Many engineering-minded developers will also tell you that they simply cannot work in JavaScript, and they will not have much difficulty finding examples of situations in which the use of a dynamic language in a complex project can, effectively, kill the project. If you do not believe them, consider a large codebase, and the (rather common) case of a large transversal refactoring, for instance to replace an obsolete API by a newer one. Do this in Java (or, even better, in a more modern mostly-static language such as OCaml, Haskell, F# or Scala), and you can use the compiler to automatically and immediately spot any place where the API has not been updated, and will spot a number of errors that you may have made with the refactoring. Even better, if the API was designed to be safe-by-design, the compiler will automatically spot even complex errors that you may have done during refactoring, including calling functions/methods in the wrong order, or ownership errors. Do the same in JavaScript and, while your code will be written faster, you should expect to be hunting bugs weeks or even months later.

I know that the Python community has considerably suffered from such problems during version transitions. I am less familiar with the world of PHP, but I believe this is no accident that Facebook is progressively arming itself with PHP static analysis tools. I also believe that this is no accident that Google is now introducing a typed language as a candidate replacement for JavaScript.

That is because today is the turn of JavaScript, or if not today, surely tomorrow. I have seen applications consisting in hundreds of thousands of lines of JavaScript. And if just maintaining these applications is not difficult enough, the rapid release cycles of both Mozilla and Chrome, mean that external and internal APIs are now changing every six weeks. This means breakage. And, more precisely, this means that we need new tools to help us predict breakages and help developers (both add-on developers and browser contributors) react before these breakages hit their users.

So let’s do something about it. Let’s make our JavaScript a strongly, statically typed language!

Or let’s do something a little smarter.

JavaScript, with discipline

At this point, I would like to ask readers to please kindly stop preparing tar and feathers for me.
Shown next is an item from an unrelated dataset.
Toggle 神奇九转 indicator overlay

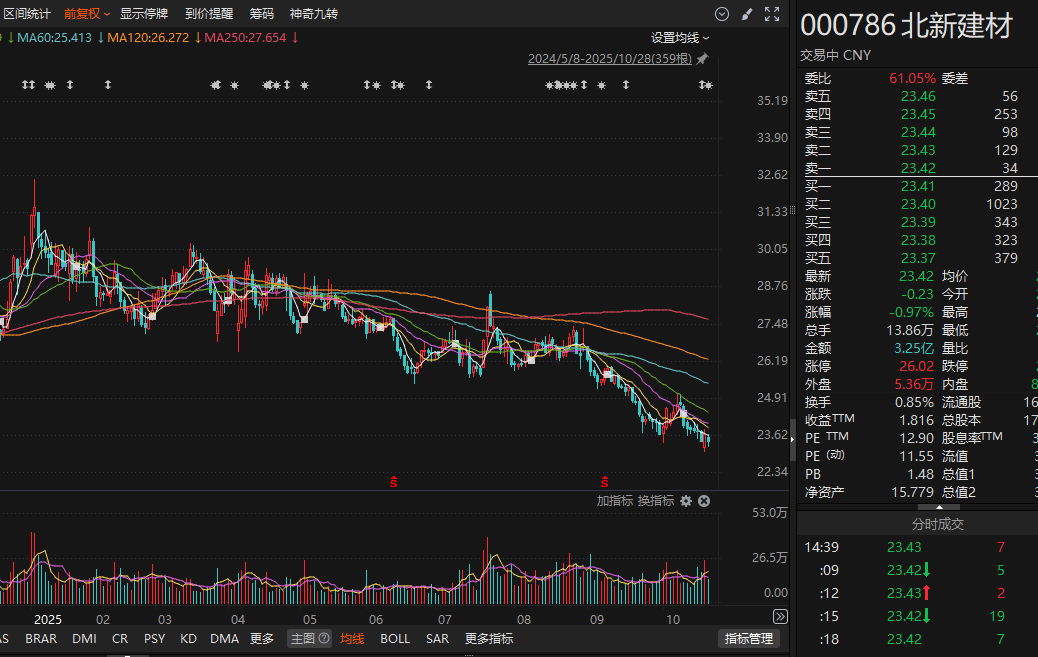coord(314,14)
I realize fully that JavaScript is a dynamic language and that turning it into a static language will certainly result in something quite disagreeable to use. Something that is verbose, has lost most of the power of JavaScript, and gained no safety guarantees.

Trust me on this, there is a way to obtain the best of both worlds, without sacrificing anything. Before discussing the manner in which we can attain this, let us first set objectives that we can hope to achieve with a type-disciplined JavaScript.

Finding errors

The main benefit of strong, static typing, is that it helps find errors.
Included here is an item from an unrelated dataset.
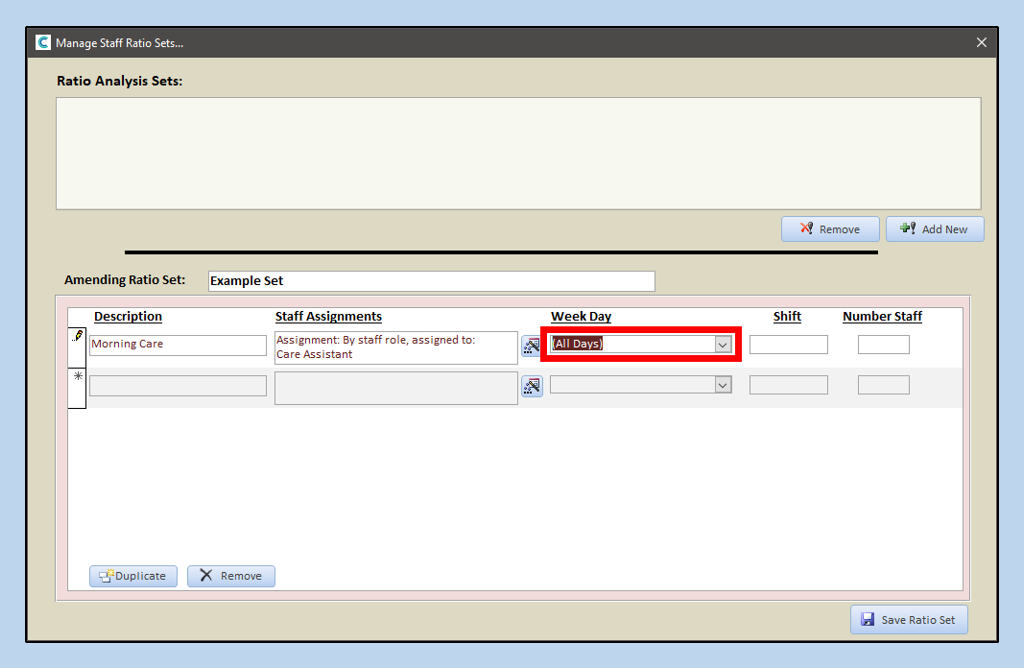
Task: Select the Morning Care row pencil marker
Action: pyautogui.click(x=77, y=338)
Even the simplest analyses can find all syntax errors, all unbound variables, all variables bound several times and consequently almost all scoping errors, which can already save considerable time for developers. Such an analysis requires no human intervention from the developer besides, of course, fixing any error that has been thus detected. As a bonus, in most cases, the analysis can suggest fixes.
Similarly trivial forms of analysis can also detect suspicious calls to break or continue, weird uses of switch(), suspicious calls to private fields of objects, as well as suspicious occurrences of eval – in my book, eval is always suspicious.
Slightly more sophisticated analyses can find most occurrences of functions or methods invoked with the wrong number of arguments. Again, this is without human intervention. With type annotations/documentation, we can move from most occurrences to all occurrences.
This same analysis, when applied to public APIs, can provide developers with more informations regarding how their code can be (mis)used.
At the same level of complexity, analysis can find most erroneous access to fields/methods, suspicious array traversals, suspicious calls to iterators/generators, etc. Again, with type annotations/documentation, we can move from most to all.
Going a little further in complexity, analysis can find fragile uses of this, uncaught exceptions, etc.

Types as documentation

Public APIs must be documented. This is true in any language, no matter where it stands on the static/dynamic scale. In static languages, one may observe how documentation generation tools insert type information, either from annotations provided by the user (as in Java/JavaDoc) or from type information inferred by the compiler (as in OCaml/OCamlDoc). But look at the documentation of Python, Erlang or JavaScript libraries and you will find the exact same information, either clearly labelled or hidden somewhere in the prose: every single value/function/method comes with a form of type signature, whether formal or informal.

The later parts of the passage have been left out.